** Work to complete **
Copy each line of the data that has "Image" in it.

** Input **
╭──
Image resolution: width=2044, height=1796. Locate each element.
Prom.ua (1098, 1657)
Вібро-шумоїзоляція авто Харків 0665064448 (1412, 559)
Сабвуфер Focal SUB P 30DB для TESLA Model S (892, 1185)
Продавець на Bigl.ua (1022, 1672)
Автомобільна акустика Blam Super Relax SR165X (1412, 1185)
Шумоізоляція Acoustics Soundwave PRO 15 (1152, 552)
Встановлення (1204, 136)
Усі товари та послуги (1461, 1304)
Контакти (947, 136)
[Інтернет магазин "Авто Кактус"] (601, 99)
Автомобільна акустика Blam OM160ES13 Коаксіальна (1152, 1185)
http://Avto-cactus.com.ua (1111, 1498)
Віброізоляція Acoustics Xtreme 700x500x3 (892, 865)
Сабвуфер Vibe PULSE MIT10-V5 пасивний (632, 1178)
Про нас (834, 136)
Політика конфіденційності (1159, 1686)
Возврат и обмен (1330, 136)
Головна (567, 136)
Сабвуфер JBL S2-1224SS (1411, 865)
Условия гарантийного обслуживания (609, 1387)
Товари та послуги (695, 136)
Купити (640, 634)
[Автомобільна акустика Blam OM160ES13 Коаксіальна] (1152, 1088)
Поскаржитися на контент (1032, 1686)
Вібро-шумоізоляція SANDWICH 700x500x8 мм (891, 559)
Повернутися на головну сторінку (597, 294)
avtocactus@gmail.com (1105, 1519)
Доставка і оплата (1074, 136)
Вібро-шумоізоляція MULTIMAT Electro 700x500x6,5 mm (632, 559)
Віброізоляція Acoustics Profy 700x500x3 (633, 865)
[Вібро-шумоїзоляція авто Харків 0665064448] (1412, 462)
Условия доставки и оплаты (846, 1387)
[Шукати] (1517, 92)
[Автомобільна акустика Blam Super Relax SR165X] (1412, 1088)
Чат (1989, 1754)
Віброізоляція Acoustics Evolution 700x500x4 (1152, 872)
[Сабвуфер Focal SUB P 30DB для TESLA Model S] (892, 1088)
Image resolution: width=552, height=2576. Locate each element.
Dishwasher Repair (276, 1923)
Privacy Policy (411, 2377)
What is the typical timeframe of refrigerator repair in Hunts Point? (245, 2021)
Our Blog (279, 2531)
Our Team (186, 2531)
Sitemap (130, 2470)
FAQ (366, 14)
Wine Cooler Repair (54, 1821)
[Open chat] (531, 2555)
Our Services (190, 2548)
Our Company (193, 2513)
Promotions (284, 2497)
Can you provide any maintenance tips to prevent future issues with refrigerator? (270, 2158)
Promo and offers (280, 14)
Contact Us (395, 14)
╰──
** Exercise output **
Image resolution: width=2044, height=1796. Locate each element.
Image resolution: width=552, height=2576. Locate each element.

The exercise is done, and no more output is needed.